WHAT YOU SHOULD DO: Please rewrite every one of these entries with "computer-use agent" replaced by "desktop assistant" and everything else left unchanged.

EXERCISE MATERIALS:
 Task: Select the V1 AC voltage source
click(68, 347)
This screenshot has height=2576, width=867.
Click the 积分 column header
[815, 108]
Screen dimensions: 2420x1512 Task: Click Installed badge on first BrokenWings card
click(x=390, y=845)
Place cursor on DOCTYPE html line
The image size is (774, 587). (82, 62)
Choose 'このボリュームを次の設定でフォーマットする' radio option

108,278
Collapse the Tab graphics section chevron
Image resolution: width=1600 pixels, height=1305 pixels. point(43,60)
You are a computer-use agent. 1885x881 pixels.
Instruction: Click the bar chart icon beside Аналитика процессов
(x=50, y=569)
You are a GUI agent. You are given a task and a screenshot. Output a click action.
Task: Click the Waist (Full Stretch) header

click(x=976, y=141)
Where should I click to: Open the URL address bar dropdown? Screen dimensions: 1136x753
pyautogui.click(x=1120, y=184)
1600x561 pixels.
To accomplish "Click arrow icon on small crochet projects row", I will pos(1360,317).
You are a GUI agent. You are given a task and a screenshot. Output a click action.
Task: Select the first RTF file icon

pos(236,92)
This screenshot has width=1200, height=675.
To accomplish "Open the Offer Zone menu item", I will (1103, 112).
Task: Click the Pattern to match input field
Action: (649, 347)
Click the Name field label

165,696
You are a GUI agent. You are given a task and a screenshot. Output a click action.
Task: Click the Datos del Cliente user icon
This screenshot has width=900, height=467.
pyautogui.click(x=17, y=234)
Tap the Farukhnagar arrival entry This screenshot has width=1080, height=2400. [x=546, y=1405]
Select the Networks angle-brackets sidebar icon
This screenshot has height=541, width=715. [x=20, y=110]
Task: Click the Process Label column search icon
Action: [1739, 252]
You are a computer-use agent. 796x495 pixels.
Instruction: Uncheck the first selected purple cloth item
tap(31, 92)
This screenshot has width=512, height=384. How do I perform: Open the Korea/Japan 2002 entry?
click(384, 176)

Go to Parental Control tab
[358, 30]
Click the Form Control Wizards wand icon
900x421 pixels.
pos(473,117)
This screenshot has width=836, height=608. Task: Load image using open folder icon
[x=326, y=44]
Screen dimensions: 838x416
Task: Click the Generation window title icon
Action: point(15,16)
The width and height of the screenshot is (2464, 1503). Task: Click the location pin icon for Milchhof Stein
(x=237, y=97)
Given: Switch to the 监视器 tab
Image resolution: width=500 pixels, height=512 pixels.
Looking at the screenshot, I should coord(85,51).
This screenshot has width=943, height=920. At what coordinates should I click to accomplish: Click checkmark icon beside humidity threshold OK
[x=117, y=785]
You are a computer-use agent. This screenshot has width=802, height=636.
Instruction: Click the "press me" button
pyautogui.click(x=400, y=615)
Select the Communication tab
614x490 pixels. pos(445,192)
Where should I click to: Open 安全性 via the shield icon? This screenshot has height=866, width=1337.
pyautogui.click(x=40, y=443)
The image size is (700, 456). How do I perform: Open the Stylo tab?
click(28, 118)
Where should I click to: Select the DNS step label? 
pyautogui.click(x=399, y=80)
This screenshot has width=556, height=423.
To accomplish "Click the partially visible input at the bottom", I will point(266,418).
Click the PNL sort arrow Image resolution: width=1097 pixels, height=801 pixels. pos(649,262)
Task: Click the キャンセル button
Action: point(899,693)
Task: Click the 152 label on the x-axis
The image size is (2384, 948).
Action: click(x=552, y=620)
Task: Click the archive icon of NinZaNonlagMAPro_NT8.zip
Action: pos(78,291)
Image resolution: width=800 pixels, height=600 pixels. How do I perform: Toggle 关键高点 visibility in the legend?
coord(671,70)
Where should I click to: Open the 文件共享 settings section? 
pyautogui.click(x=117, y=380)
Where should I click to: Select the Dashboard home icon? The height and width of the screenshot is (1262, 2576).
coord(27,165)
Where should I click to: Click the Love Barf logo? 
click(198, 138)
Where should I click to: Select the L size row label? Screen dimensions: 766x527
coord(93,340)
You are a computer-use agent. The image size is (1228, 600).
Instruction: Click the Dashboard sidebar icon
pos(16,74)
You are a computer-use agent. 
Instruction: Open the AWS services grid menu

RESULT:
 Task: Select the V1 AC voltage source
click(68, 347)
This screenshot has height=2576, width=867.
Click the 积分 column header
[815, 108]
Screen dimensions: 2420x1512 Task: Click Installed badge on first BrokenWings card
click(x=390, y=845)
Place cursor on DOCTYPE html line
The image size is (774, 587). (82, 62)
Choose 'このボリュームを次の設定でフォーマットする' radio option

108,278
Collapse the Tab graphics section chevron
Image resolution: width=1600 pixels, height=1305 pixels. point(43,60)
You are a desktop assistant. 1885x881 pixels.
Instruction: Click the bar chart icon beside Аналитика процессов
(x=50, y=569)
You are a GUI agent. You are given a task and a screenshot. Output a click action.
Task: Click the Waist (Full Stretch) header

click(x=976, y=141)
Where should I click to: Open the URL address bar dropdown? Screen dimensions: 1136x753
pyautogui.click(x=1120, y=184)
1600x561 pixels.
To accomplish "Click arrow icon on small crochet projects row", I will pos(1360,317).
You are a GUI agent. You are given a task and a screenshot. Output a click action.
Task: Select the first RTF file icon

pos(236,92)
This screenshot has width=1200, height=675.
To accomplish "Open the Offer Zone menu item", I will (1103, 112).
Task: Click the Pattern to match input field
Action: (649, 347)
Click the Name field label

165,696
You are a GUI agent. You are given a task and a screenshot. Output a click action.
Task: Click the Datos del Cliente user icon
This screenshot has width=900, height=467.
pyautogui.click(x=17, y=234)
Tap the Farukhnagar arrival entry This screenshot has width=1080, height=2400. [x=546, y=1405]
Select the Networks angle-brackets sidebar icon
This screenshot has height=541, width=715. [x=20, y=110]
Task: Click the Process Label column search icon
Action: [1739, 252]
You are a desktop assistant. 796x495 pixels.
Instruction: Uncheck the first selected purple cloth item
tap(31, 92)
This screenshot has width=512, height=384. How do I perform: Open the Korea/Japan 2002 entry?
click(384, 176)

Go to Parental Control tab
[358, 30]
Click the Form Control Wizards wand icon
900x421 pixels.
pos(473,117)
This screenshot has width=836, height=608. Task: Load image using open folder icon
[x=326, y=44]
Screen dimensions: 838x416
Task: Click the Generation window title icon
Action: point(15,16)
The width and height of the screenshot is (2464, 1503). Task: Click the location pin icon for Milchhof Stein
(x=237, y=97)
Given: Switch to the 监视器 tab
Image resolution: width=500 pixels, height=512 pixels.
Looking at the screenshot, I should coord(85,51).
This screenshot has width=943, height=920. At what coordinates should I click to accomplish: Click checkmark icon beside humidity threshold OK
[x=117, y=785]
You are a desktop assistant. This screenshot has width=802, height=636.
Instruction: Click the "press me" button
pyautogui.click(x=400, y=615)
Select the Communication tab
614x490 pixels. pos(445,192)
Where should I click to: Open 安全性 via the shield icon? This screenshot has height=866, width=1337.
pyautogui.click(x=40, y=443)
The image size is (700, 456). How do I perform: Open the Stylo tab?
click(28, 118)
Where should I click to: Select the DNS step label? 
pyautogui.click(x=399, y=80)
This screenshot has width=556, height=423.
To accomplish "Click the partially visible input at the bottom", I will point(266,418).
Click the PNL sort arrow Image resolution: width=1097 pixels, height=801 pixels. pos(649,262)
Task: Click the キャンセル button
Action: point(899,693)
Task: Click the 152 label on the x-axis
The image size is (2384, 948).
Action: click(x=552, y=620)
Task: Click the archive icon of NinZaNonlagMAPro_NT8.zip
Action: pos(78,291)
Image resolution: width=800 pixels, height=600 pixels. How do I perform: Toggle 关键高点 visibility in the legend?
coord(671,70)
Where should I click to: Open the 文件共享 settings section? 
pyautogui.click(x=117, y=380)
Where should I click to: Select the Dashboard home icon? The height and width of the screenshot is (1262, 2576).
coord(27,165)
Where should I click to: Click the Love Barf logo? 
click(198, 138)
Where should I click to: Select the L size row label? Screen dimensions: 766x527
coord(93,340)
You are a desktop assistant. The image size is (1228, 600).
Instruction: Click the Dashboard sidebar icon
pos(16,74)
You are a desktop assistant. 
Instruction: Open the AWS services grid menu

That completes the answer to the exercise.